Directions for this task>
Please reproduce all the records exactly while leaving out their pictures.
┌─ Source data
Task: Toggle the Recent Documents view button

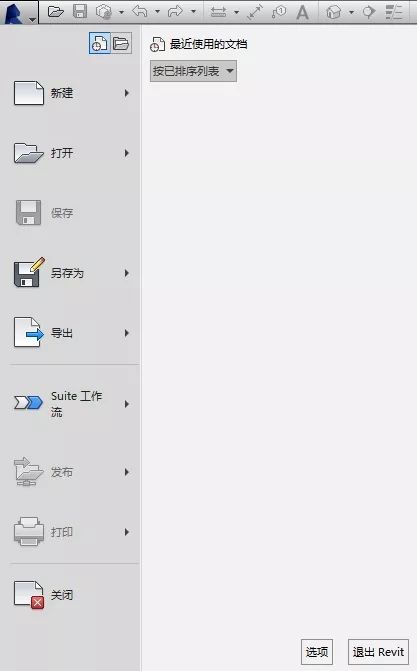Action: (100, 43)
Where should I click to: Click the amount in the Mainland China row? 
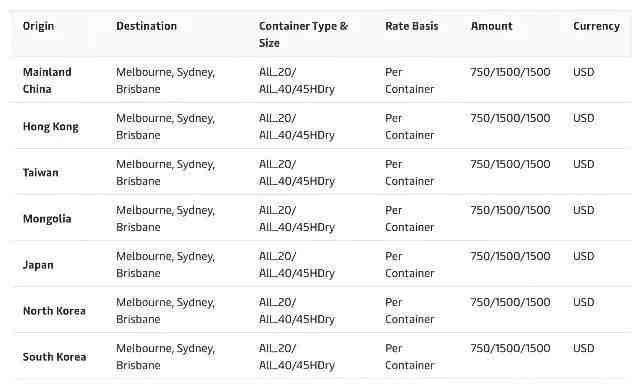pyautogui.click(x=510, y=72)
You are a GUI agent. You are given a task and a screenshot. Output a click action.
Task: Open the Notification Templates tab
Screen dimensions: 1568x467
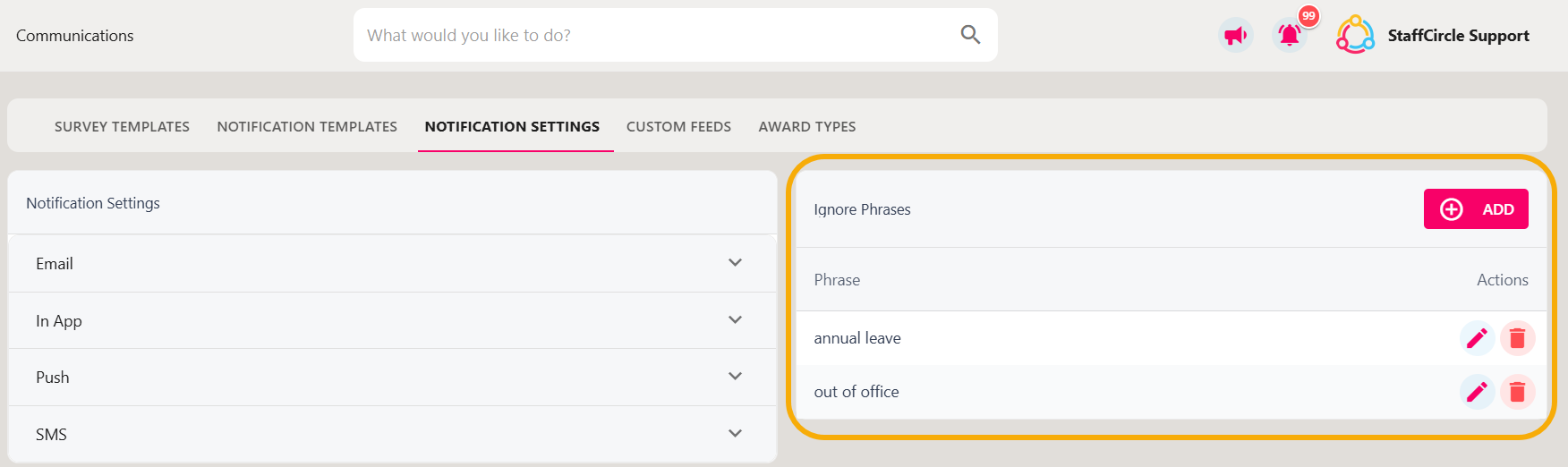click(307, 126)
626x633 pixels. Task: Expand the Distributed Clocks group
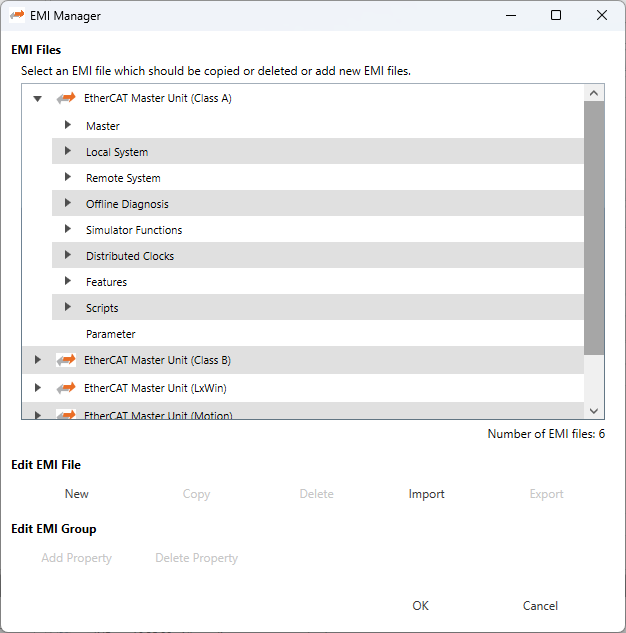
└─
Answer for this exercise>
Task: Toggle the Recent Documents view button

Action: (100, 43)
Where should I click to: Click the amount in the Mainland China row? 
pyautogui.click(x=510, y=72)
You are a GUI agent. You are given a task and a screenshot. Output a click action.
Task: Open the Notification Templates tab
Screen dimensions: 1568x467
click(307, 126)
626x633 pixels. Task: Expand the Distributed Clocks group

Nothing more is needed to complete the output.